Drama
長谷部浩の
「劇場で死にたい」

芝居を見て絵を描く

お芝居をみて、批評という媒体を通して、
文章にトランスレートする。
それが私の仕事です。
ならば、お芝居にインスパイアされて、
絵を描いてみたらどうなるのか。
東京芸術大学の先端芸術表現科「身体芸術論」を
受講している学生たちに、
そんな、あまり例のない作業を試みてもらいました。

t.p.t.「橋からの眺め」(アーサー・ミラー作、
ロバート・アラン・アッカーマン演出)の
ゲネプロ(最終リハーサル)を見学した後、
劇場の表にでた学生をあつめて、

「はい、お芝居を観た印象を、
ドローイングにするように。

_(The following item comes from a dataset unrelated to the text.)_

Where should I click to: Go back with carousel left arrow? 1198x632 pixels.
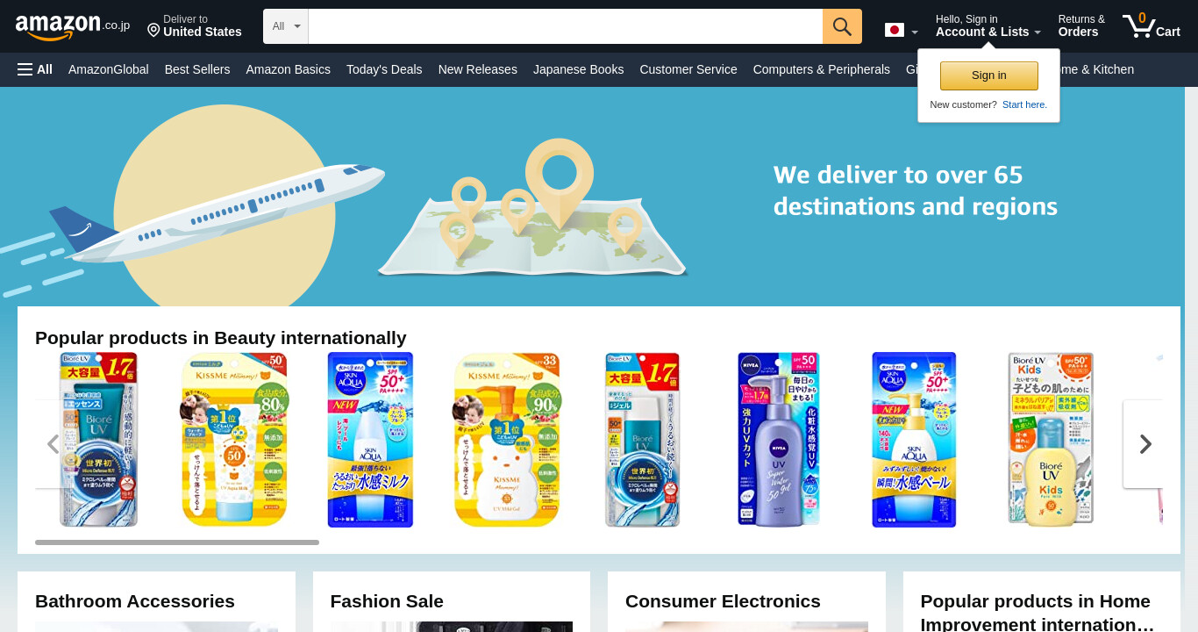click(53, 444)
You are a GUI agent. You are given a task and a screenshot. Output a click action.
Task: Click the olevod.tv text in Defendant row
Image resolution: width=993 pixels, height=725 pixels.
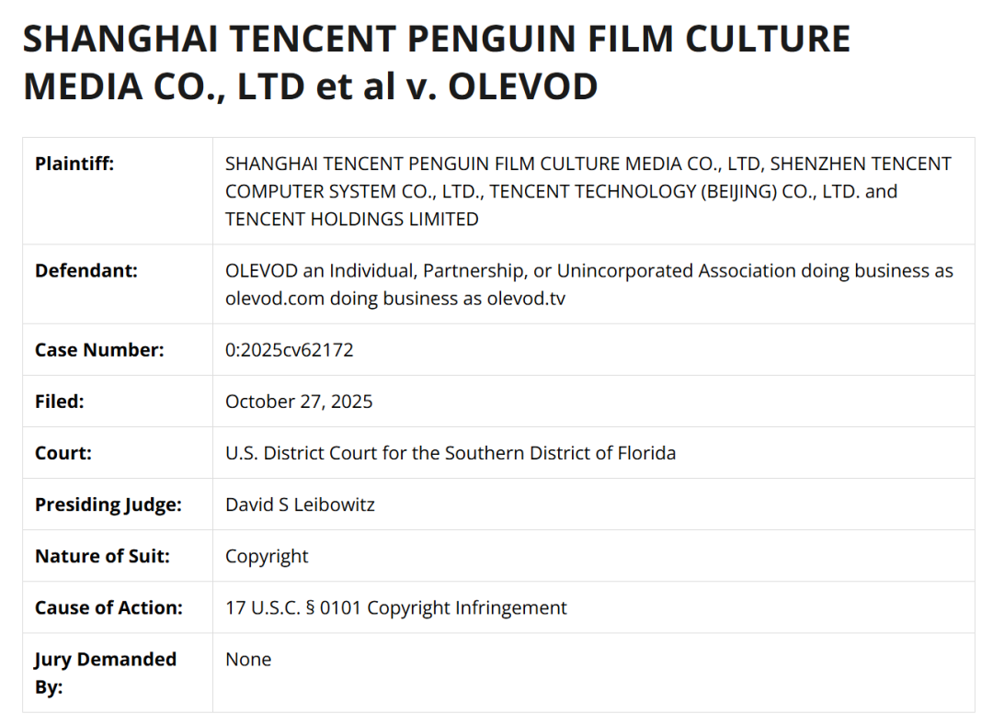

画材は自由。
締め切りは、一週間後」。

課題をだされるとは、夢にも知らず、
彼らはお芝居を無心に見ていたはずです。
作品のなかから、私がおもしろいと思った三作品を、
本人のコメントとともに見ていただきます。

画像の質が悪いのが残念ですが、
「へー、こんなことやってるんだ」と、
興味を持ってくださればうれしいです。

◆「橋からの眺め」あらすじ

ニューヨーク、レッド・フックの港湾地区。
波止場で荷揚げの仕事をしているエディ(堤真一)は、
妻のビアトリス(久世星佳)、姪のキャサリン
(馬渕英里何)とともに安アパートで暮らしている。
ビアトリスの従兄弟、マルコ(山本亨)と
ロドルフォ(高橋和也)が、
不景気で仕事のないイタリアから密入国してくる。
キャサリンは、陽気で屈託のないロドルフォに
惹かれていく。
じぶんの子供のようにキャサリンを育ててきたエディは、
無意識のうちに、彼女を愛し、手放したくないと
願っている。
結婚へと進んでいくふたりを妨げるために、
エディはロドルフォを密入国者だと当局に密告してしまう。




油絵科1年 小林菜摘子 

家族としての気持ちと、男女としての気持ちが絡み合い、
もつれてゆく様子。
特にビアトリスの女としての想い。



油絵科1年 三ヵ尻ゆう

劇で、「わかる」「わからない」という台詞が
気になりました。その人自身でも、理解できないような、
心、制御できない感情、複雑な重なりの人間関係を、
考えながら描きました。



デザイン科1年 中島健太 

「橋からの眺め」全体のイメージを、
理屈なしに体で形にしようと思いました。




芸大取手校航空写真
坂東太郎と呼ばれる利根川に隣接しています。